> Document text
______

Adriano Silva Francisco

Personal information
- Full name: Adriano Silva Francisco
- Date of birth: 7 February 1969 (age 56)
- Place of birth: Petrópolis, Brazil
- Height: 1.86 m (6 ft 1 in)
- Position(s): Goalkeeper

Youth career
- Flamengo

Senior career*
- Years: Team / Apps / (Gls)
- 1993–1995: Flamengo / 10 / (0)
- 2004–2006: Volta Redonda / 6 / (0)
- 2006: America-RJ / 3 / (0)
- 2006: Olaria
- 2007–2010: Friburguense / 1 / (0)
- 2007: → Duque de Caxias (loan)
- 2008: → Nova Iguaçu (loan)
- 2009: → Goytacaz (loan)

= Adriano (footballer, born 1969) =

Brazilian footballer

Adriano Silva Francisco (born 7 February 1969), known as Adriano, is a Brazilian former professional footballer who played as a goalkeeper.

==Biography==

=== Career ===
In 1999, he was selected by Brazil League XI for the Thai Four-Nation Tournament .

In October 2004, he signed a contract until 30 June 2006 for Volta Redonda. He played for the club at 2005 Campeonato Brasileiro Série C, and in 2006 Copa do Brasil.

______

> Data
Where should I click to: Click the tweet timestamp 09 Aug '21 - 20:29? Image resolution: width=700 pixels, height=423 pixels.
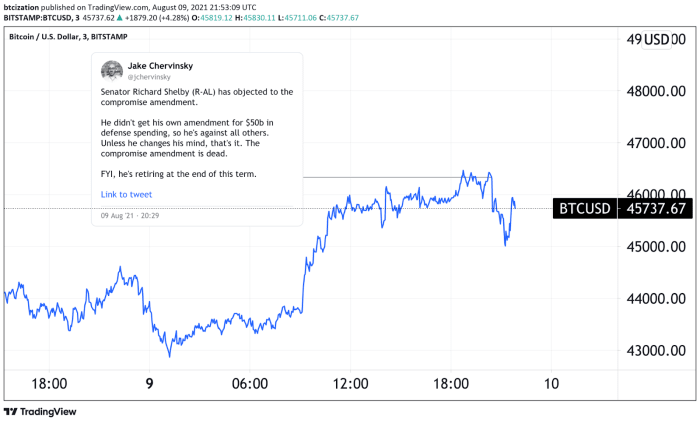click(x=131, y=215)
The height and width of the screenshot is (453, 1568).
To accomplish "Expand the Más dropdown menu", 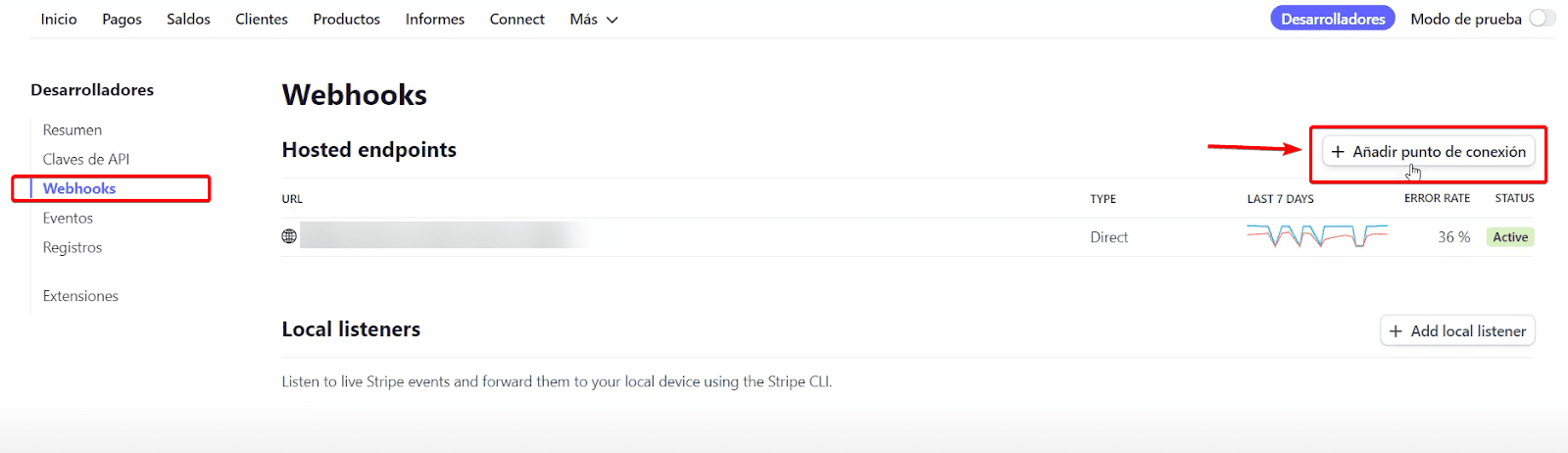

______

> The problem
For each statement, say whether it agrees with the article on Adriano and quote the words from the article that decide it. 1. He was born in Petrópolis. 2. His Volta Redonda contract ran until 30 June 2007. 3. He played as a defender.

> Correct response
1. Yes: "Place of birth: Petrópolis, Brazil"
2. No: "he signed a contract until 30 June 2006 for Volta Redonda"
3. No: "who played as a goalkeeper"